* _Work task_: Would you return, word for word, the lines of the data below from the line with "The width and height of the screenshot is (1138, 800)." through the line with "Task: Open Christina", and no others?

___ Data for the task ___

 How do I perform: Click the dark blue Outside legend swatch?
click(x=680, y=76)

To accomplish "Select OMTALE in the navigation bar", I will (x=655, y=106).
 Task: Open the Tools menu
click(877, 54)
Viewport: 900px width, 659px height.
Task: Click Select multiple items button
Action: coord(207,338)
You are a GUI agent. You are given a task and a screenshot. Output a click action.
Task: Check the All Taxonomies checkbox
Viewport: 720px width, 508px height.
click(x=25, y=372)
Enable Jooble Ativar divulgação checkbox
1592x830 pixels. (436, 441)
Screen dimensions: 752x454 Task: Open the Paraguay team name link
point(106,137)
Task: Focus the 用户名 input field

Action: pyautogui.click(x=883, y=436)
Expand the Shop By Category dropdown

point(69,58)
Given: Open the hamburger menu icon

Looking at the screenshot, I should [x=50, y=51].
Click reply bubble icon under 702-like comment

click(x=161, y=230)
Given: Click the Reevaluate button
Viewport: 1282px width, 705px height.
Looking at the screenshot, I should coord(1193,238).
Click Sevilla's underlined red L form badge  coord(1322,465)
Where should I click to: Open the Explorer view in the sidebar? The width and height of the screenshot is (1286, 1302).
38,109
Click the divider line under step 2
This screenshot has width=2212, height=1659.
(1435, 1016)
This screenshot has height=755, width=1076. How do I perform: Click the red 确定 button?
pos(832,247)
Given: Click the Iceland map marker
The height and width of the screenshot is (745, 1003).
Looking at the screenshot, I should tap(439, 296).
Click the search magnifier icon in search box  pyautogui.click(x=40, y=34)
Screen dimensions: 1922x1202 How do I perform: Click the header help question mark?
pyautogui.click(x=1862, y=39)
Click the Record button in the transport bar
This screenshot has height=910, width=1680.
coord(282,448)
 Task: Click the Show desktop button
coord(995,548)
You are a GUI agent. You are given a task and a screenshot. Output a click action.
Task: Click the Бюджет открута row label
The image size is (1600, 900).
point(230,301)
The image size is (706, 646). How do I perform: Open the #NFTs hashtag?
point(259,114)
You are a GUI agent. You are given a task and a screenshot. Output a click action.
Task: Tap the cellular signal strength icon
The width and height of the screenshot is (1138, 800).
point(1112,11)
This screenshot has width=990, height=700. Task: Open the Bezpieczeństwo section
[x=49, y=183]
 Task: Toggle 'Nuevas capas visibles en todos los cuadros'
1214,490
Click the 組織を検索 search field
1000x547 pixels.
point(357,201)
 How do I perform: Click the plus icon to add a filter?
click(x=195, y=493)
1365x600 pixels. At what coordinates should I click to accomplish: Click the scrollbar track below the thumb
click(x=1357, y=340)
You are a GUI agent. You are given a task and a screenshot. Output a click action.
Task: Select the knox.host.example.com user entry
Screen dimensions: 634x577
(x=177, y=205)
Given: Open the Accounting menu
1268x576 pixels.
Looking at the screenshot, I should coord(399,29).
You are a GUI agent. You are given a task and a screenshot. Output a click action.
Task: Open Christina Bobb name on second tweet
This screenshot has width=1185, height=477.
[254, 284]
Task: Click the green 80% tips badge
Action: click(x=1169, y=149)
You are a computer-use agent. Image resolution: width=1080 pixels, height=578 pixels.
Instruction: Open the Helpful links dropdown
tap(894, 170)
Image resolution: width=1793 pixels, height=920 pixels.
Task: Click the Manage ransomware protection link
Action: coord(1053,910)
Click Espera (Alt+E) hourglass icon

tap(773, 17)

___

* _Exercise answer_:
The width and height of the screenshot is (1138, 800).
point(1112,11)
This screenshot has width=990, height=700. Task: Open the Bezpieczeństwo section
[x=49, y=183]
 Task: Toggle 'Nuevas capas visibles en todos los cuadros'
1214,490
Click the 組織を検索 search field
1000x547 pixels.
point(357,201)
 How do I perform: Click the plus icon to add a filter?
click(x=195, y=493)
1365x600 pixels. At what coordinates should I click to accomplish: Click the scrollbar track below the thumb
click(x=1357, y=340)
You are a GUI agent. You are given a task and a screenshot. Output a click action.
Task: Select the knox.host.example.com user entry
Screen dimensions: 634x577
(x=177, y=205)
Given: Open the Accounting menu
1268x576 pixels.
Looking at the screenshot, I should coord(399,29).
You are a GUI agent. You are given a task and a screenshot. Output a click action.
Task: Open Christina Bobb name on second tweet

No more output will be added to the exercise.